Flanders cited a relatively strong economic recovery combined with momentum in earnings growth and the labour market as key potential influences over the timing of a UK rate rise.
“A year ago we would have said that the UK interest rate rise would have been very close to the Fed raise, if not ahead of it,” she expanded. “Obviously because of what has happened to inflation and in Europe we have moved away from that view.
“But when you strip away what is going on at the moment, there are two central banks – the UK and US – ahead of the others in the developed world thinking about rate rises.
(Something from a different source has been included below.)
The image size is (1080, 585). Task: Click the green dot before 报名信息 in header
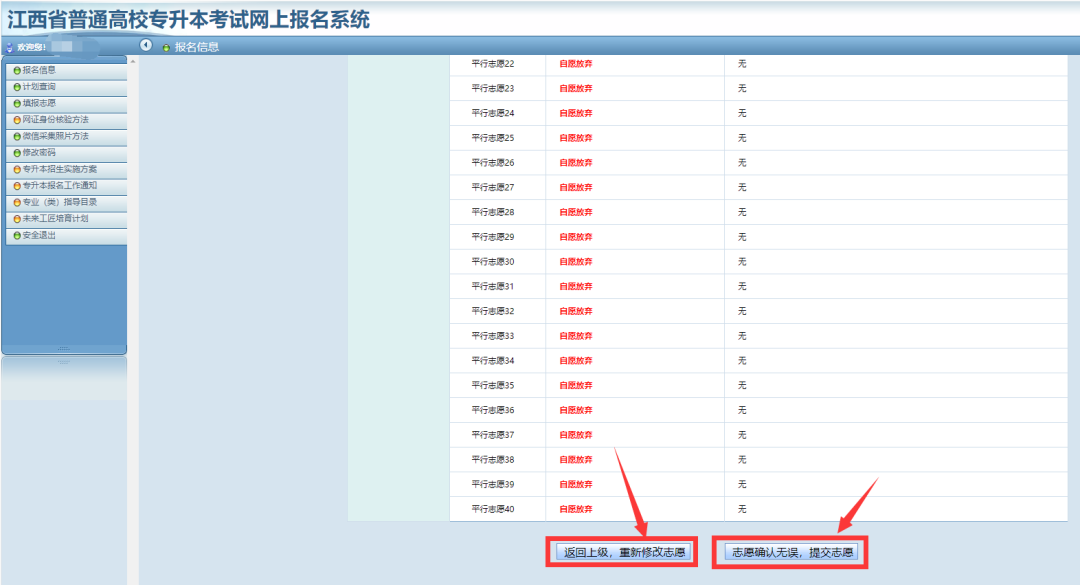pyautogui.click(x=166, y=48)
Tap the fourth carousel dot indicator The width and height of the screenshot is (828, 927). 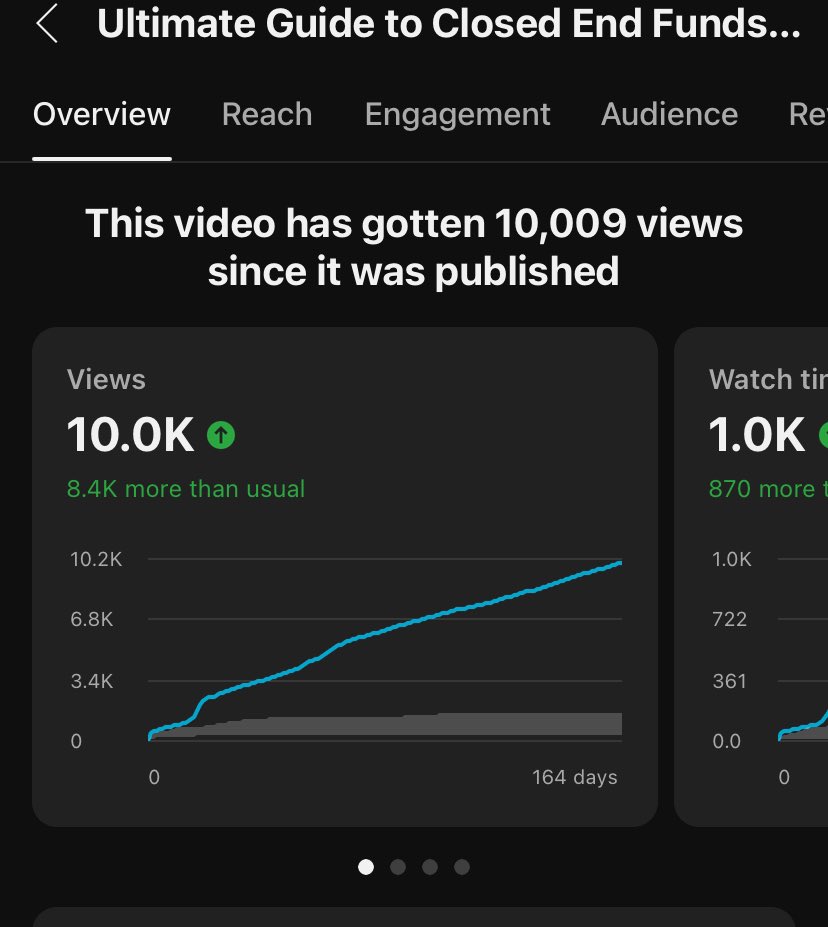[462, 867]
Both are saying that they will be absolutely data dependent, and the data that they will be looking at the most is the labour market – what is going on with productivity, and what this labour force growth tells us.
“Those two sets of data are telling us slightly different things: if anything, there is greater strength in UK wages than those in the US, and possibly more acceleration.”
According to a Office for National Statistics report published in April, UK employment numbers grew by 424,000 year-on-year to 31.05m, alongside an average weekly earnings increase of 2.7% in the same time-frame.
However, while some may ask why – considering the aforementioned figures – the Bank of England does not just steal a march on its US counterpart, Flanders highlighted one decisive factor standing in the way.
“[The data] does not mean the UK will raise interest rates first because it has much more reason to be worried about the exchange rate going up in response to that kind of expectation,” she explained. “There will be much more economic impact if the pound goes up compared to the dollar going up.
“The one thing that is really different is the exchange rate implications for inflation. So a UK rise will come after the Fed, but not as far back as the market is expecting, which is currently the middle of next year.”